VERONA, FUSIONE TRA APO SCALIGERA E COOPERATIVA MINERBE

Un anno e mezzo fa l’affiancamento. Domenica scorsa nell’Area expo a Cerea, la fusione davanti al notaio dopo il sì unanime dei soci confluiti in massa all’appuntamento per il comparto dell’ortofrutta veronese. APO Scaligera di Santa Maria di Zevio (Verona) e Cooperativa Minerbe ora sono tutt’uno anche dal punto di vista legale.

La coop della Bassa è la quarta gamba della Scaligera che già aggregava le coop di Tregnago, e di Zevio, Verde Europa e Primavera a produzione biologica.

"Quello che stiamo sottoscrivendo, nell’interesse dei soci, ci dà più forza sui mercati grazie a una maggiore massa critica" ha commentato Giorgio Lanzarotto, presidente della Minerbe, come si legge su L’Arena.

"Siamo in pochi per risolvere i tanti problemi del settore, ma più una famiglia è numerosa meglio affronta le difficoltà". La sinergia tra Minerbe e Scaligera accresce il ventaglio dei prodotti posti sui mercati aggiungendo alle potenzialità dell’Apo zeviana principalmente sul campo della fragola e di altre orticole, l’importante produzione di pomacee della Minerbe.

Soddisfatto Primo Anselmi (nella foto), presidente della Scaligera: "Da subito i nostri due Cda avevano manifestato l’idea di un’aggregazione più stretta. Di avere consiglio, bilancio, commercializzazione, ufficio tecnico e collegio sindacale unici ai fini di semplificazione e risparmi di scala. L’entrata di Minerbe ha potenziato la Scaligera nei settori mela, pera e delle strutture".

La fusione è stata tenuta a battesimo da Maurizio Gardini. II presidente nazionale di Fedagri-Confcooperative ha esordito sostenendo che c’è bisogno di meno cooperative e di più cooperazione per risolvere i problemi dell’agricoltura: troppa burocrazia, difficoltà sui mercati, crisi ricorrenti, manodopera e tasse, Imu in testa.

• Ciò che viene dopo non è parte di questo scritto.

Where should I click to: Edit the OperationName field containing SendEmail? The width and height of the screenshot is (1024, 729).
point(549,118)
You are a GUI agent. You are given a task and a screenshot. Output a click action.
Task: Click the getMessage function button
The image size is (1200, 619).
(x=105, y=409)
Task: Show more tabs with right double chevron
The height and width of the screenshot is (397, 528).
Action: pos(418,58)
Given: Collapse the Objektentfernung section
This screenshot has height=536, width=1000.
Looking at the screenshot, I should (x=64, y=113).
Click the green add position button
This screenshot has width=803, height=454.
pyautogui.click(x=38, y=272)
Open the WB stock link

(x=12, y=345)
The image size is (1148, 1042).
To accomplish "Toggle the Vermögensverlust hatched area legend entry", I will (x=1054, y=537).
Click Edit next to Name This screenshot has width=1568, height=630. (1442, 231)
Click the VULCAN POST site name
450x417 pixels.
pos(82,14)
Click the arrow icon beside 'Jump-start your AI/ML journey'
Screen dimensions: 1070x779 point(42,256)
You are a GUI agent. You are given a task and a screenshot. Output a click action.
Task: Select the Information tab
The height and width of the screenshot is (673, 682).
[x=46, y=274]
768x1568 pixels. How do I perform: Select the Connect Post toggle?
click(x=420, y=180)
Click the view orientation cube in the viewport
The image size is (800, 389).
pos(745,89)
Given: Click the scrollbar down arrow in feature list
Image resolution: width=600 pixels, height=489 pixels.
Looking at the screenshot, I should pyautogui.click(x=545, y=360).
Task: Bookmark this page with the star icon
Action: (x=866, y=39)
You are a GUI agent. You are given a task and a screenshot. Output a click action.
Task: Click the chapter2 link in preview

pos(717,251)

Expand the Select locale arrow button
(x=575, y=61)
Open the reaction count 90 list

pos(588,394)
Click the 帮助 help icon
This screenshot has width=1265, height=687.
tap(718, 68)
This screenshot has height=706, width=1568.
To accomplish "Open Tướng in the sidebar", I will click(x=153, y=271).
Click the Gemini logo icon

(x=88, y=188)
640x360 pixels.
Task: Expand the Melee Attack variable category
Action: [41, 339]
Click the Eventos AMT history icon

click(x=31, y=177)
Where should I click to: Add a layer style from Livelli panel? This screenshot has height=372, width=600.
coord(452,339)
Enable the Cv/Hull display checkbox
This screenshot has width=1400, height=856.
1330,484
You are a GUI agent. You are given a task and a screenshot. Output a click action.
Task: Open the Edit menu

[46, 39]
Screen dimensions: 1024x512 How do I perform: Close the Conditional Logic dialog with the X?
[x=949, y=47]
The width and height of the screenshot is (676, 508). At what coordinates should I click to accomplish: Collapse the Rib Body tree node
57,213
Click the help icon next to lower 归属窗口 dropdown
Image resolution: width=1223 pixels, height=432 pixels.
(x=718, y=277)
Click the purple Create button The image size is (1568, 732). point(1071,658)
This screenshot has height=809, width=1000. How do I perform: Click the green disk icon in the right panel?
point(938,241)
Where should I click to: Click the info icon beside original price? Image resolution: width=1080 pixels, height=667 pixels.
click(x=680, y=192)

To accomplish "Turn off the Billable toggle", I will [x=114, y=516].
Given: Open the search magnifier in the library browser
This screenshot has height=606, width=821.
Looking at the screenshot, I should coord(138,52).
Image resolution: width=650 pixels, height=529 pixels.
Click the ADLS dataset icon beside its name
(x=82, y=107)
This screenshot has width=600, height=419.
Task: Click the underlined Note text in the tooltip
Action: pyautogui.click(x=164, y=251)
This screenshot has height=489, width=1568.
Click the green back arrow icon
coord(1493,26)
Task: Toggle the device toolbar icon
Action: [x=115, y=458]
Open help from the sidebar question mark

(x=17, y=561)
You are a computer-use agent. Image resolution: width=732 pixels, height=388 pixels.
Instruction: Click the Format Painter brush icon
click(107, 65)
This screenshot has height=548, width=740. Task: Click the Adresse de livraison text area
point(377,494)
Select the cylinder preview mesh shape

"Ma la prima mossa strategica è governare la concentrazione dell’offerta", ha affermato Gardini adducendo l’impossibilita per la politica di determinare regole che orientino la domanda in balia della crisi. "Sfida per le coop è diventare protagoniste sui mercati. L’unione di Scaligera e Minerbe rafforza la possibilità per le aziende di guardare al futuro con fiducia" ha detto Gardini, pessimista sugli aiuti diretti in agricoltura.

"Contributi di 100-150 euro per ettaro non risolvono i problemi dei produttori, che hanno bisogno di strumenti moderni per stare al passo con i tempi; di promozione, di abbattere le false barriere fitosanitarie che ci impediscono di esportare, di regole uguali sia per la cooperazione sia per i singoli, di semplificare l’assunzione di manodopera e la normativa sull’ambiente. Inoltre di comprimere le spese inutili. Il sistema delle agevolazioni sui carburanti", ha esemplificato Gardini "costa più delle stesse agevolazioni".

Alla luce della riforma del mercato del lavoro, il presidente ha dato come salva la normativa sugli stagionali e ha invitato a non disperare sulla "tosatura" dell’Imu, sostenendo che al riguardo vi sarebbero vedute diverse circa il gettito. "Il governo stima 220 milioni, le organizzazioni professionali oltre un miliardo. Monti ha assicurato che in futuro terrà conto della prima cifra. E ciò ci fa ben sperare. Purtroppo gli amici dell’agricoltura sono sempre meno".

Plauso alla fusione da Luigi Frigotto, assessore provinciale dell’Agricoltura: "State scrivendo una pagina importante per l’ortofrutta veronese". Sulla stessa lunghezza Bruno Nestori, leader veronese e veneto di Confcooperative e il sindaco di Cerea, Paolo Marconcini.

Con Minerbe, 450 aziende socie, il bilancio di Apo Scaligera supera i 40 milioni di euro. La coop della Bassa produce 35.000 quintali di pere, 80.000 di mele e 210.000 tra pesche, meloni e fragole. Con 68.000 quintali l’anno per un fatturato medio di 14 milioni, la fragola è il prodotto di punta nella Scaligera cui somma cetrioli, insalate, meloni, pomodori, zucchine, peperoni, pesche, ciliegie, albicocche, asparagi, cavolfiori, melanzane e porri. Circa 30.000, infine, i quintali annui di kiwi, 38.000 di pere, 125.000 di mele.